● Directions: What you produce should be every line from the data that includes "computer".

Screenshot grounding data
Content starts

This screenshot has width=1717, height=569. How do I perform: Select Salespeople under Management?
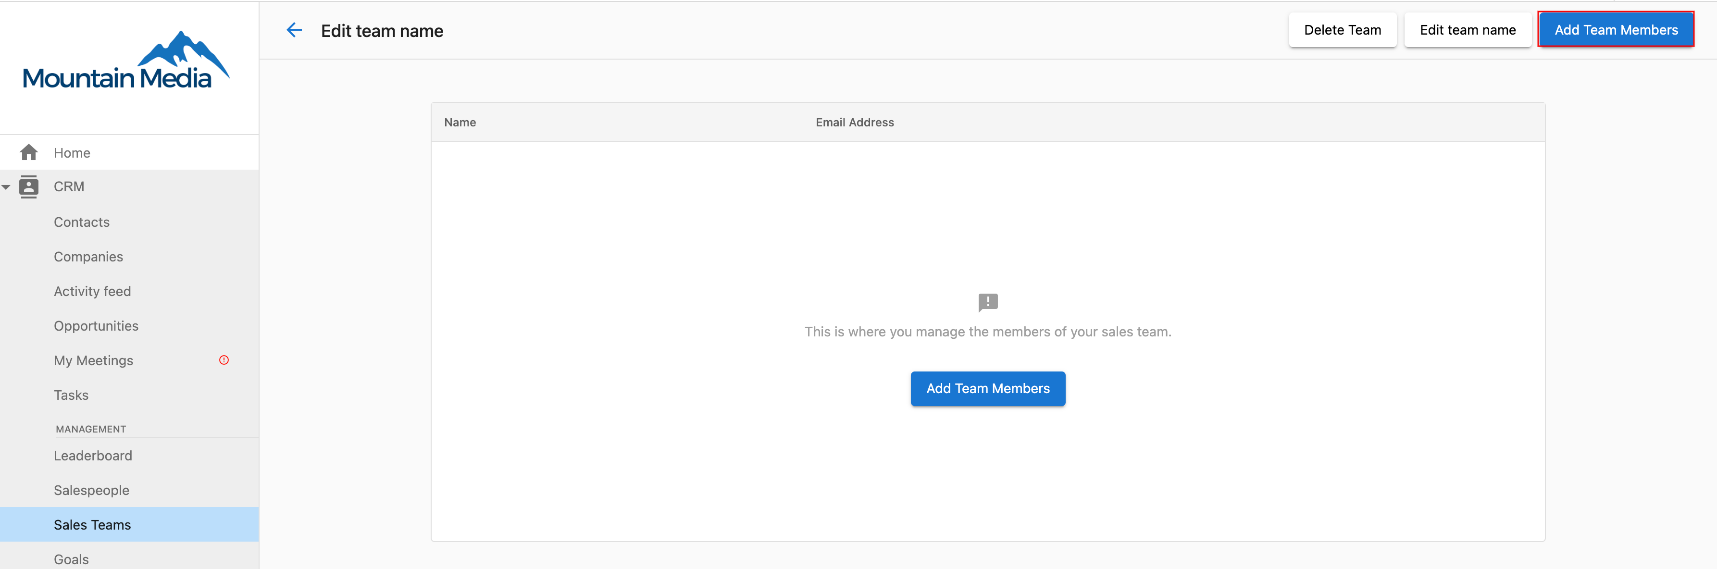(91, 490)
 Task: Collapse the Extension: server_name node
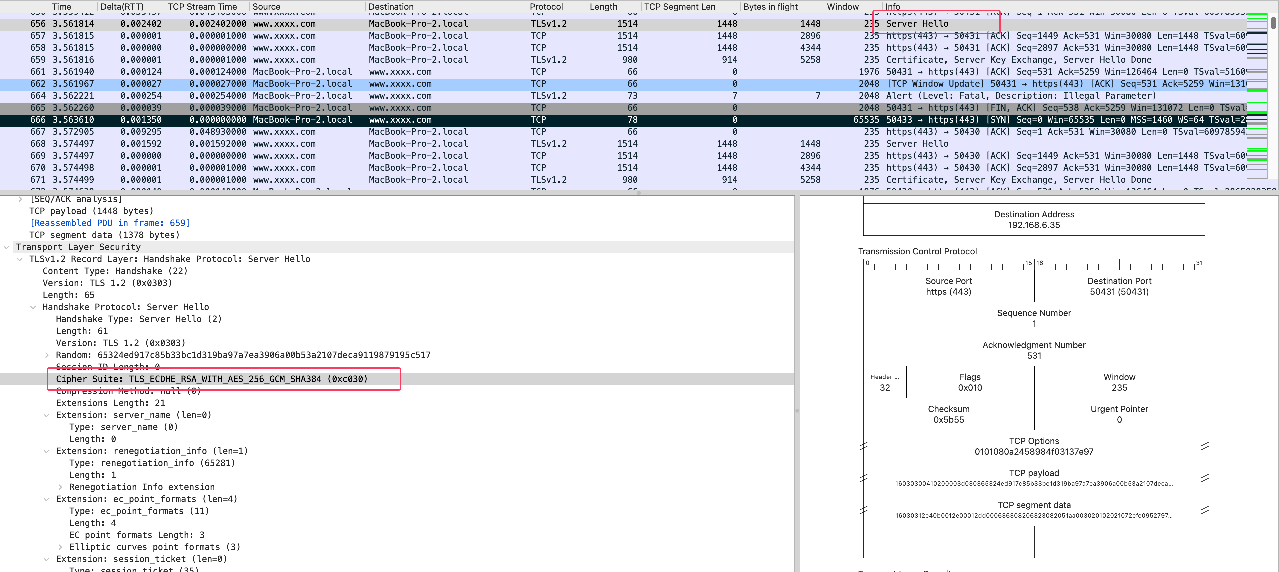pos(47,415)
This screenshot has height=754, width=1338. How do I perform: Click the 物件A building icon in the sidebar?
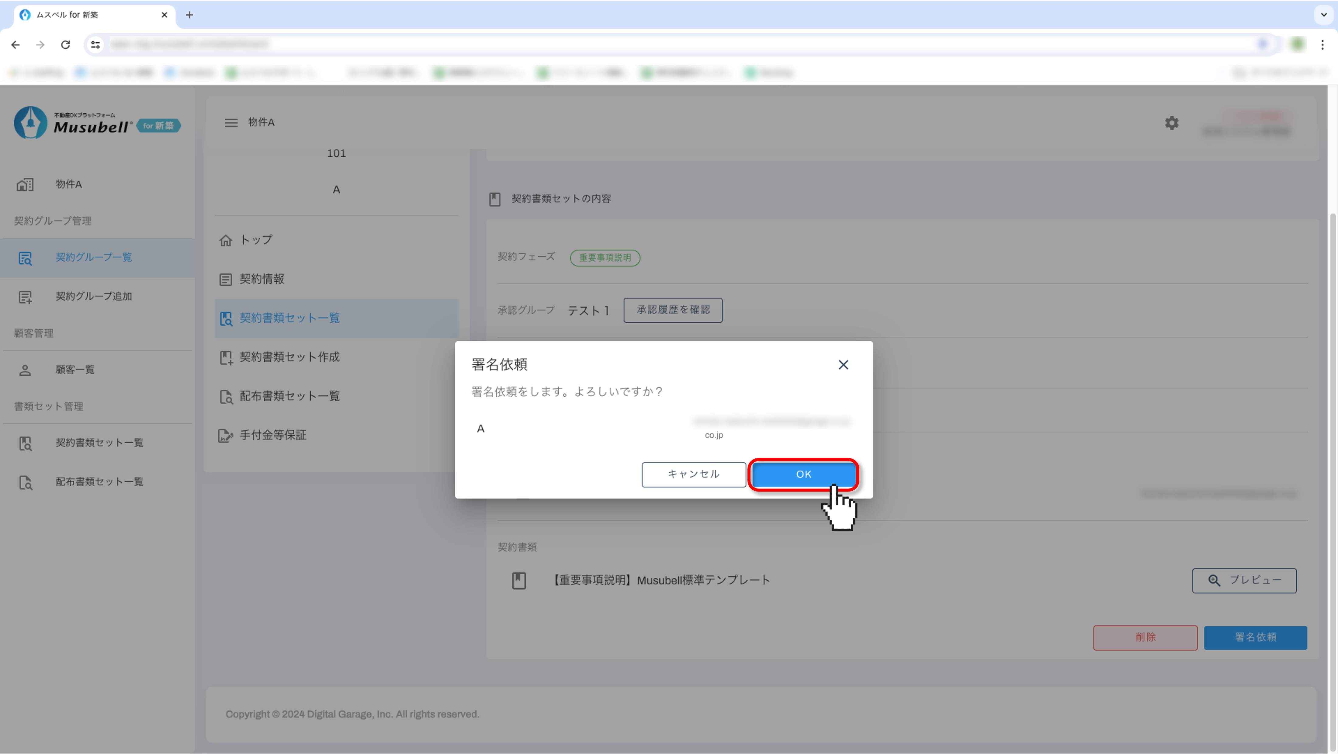[25, 184]
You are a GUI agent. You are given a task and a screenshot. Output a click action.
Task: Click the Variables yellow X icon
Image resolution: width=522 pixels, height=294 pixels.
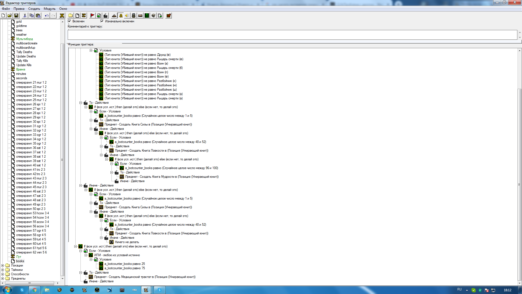(x=62, y=16)
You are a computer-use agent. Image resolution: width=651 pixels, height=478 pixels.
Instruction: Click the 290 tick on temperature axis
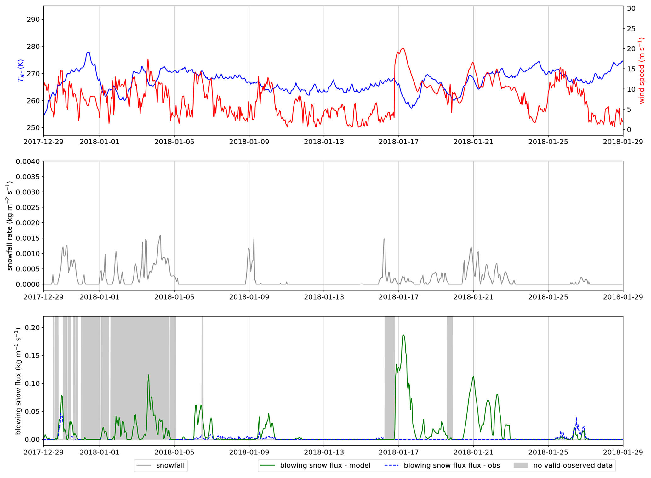33,20
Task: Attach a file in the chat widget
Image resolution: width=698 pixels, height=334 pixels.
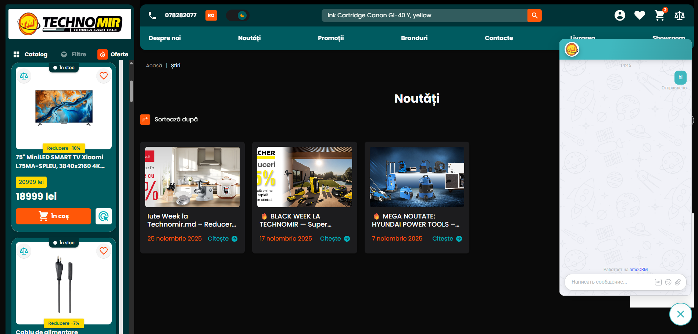Action: (679, 282)
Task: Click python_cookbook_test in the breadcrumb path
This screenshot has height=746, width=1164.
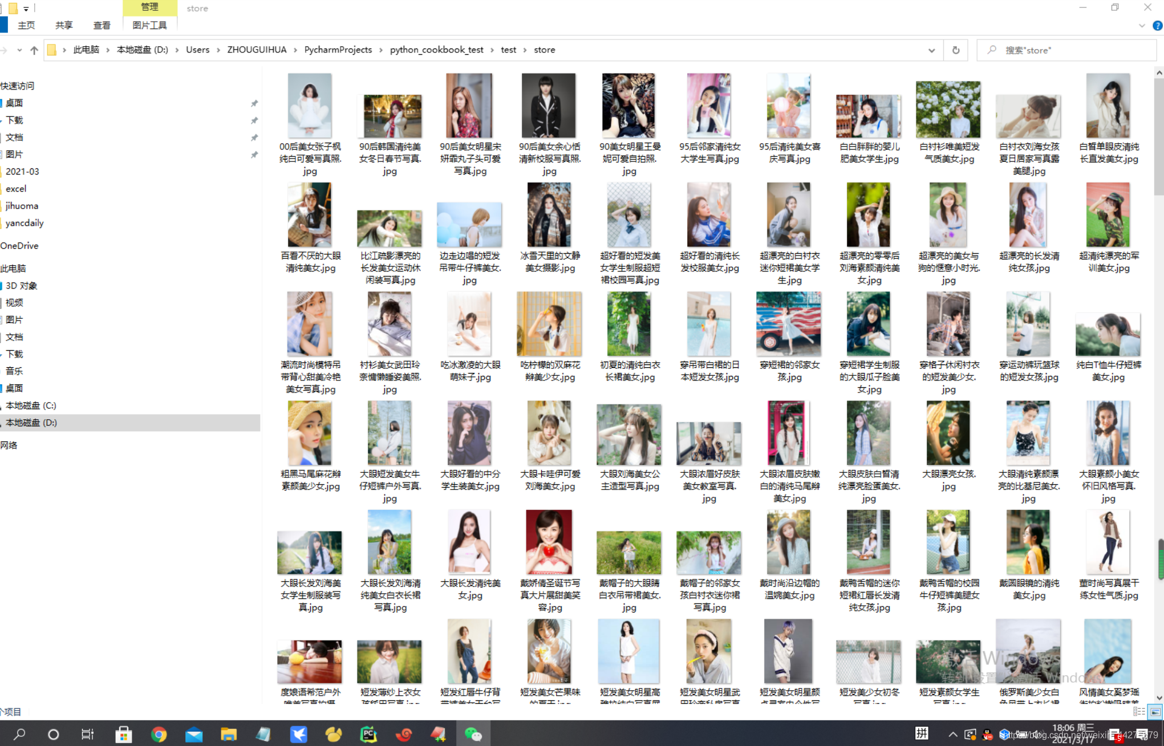Action: 436,50
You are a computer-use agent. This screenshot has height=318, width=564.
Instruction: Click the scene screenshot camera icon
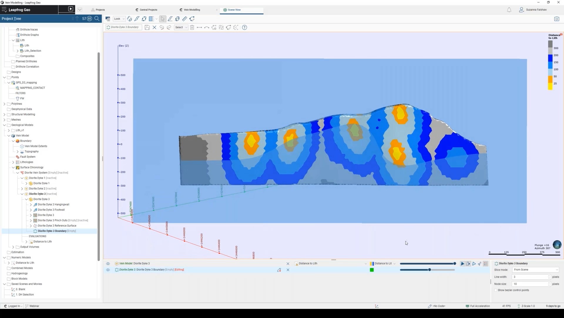556,19
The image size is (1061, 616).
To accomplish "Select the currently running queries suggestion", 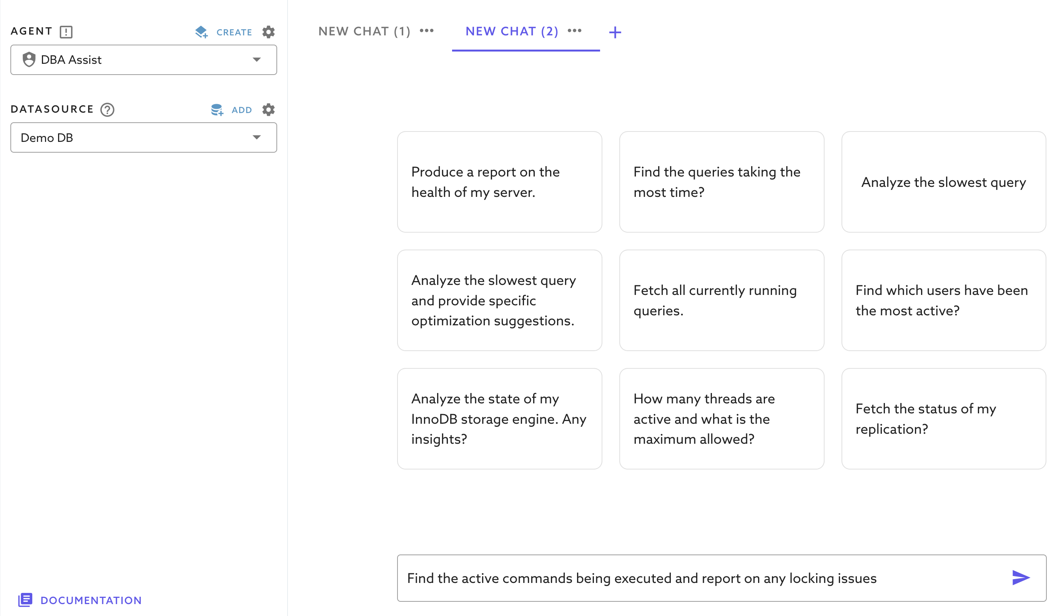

Content ends

● Output of the exercise:
You are a computer-use agent. Image resolution: width=651 pixels, height=478 pixels.
You are a computer-use agent. This screenshot has height=318, width=564.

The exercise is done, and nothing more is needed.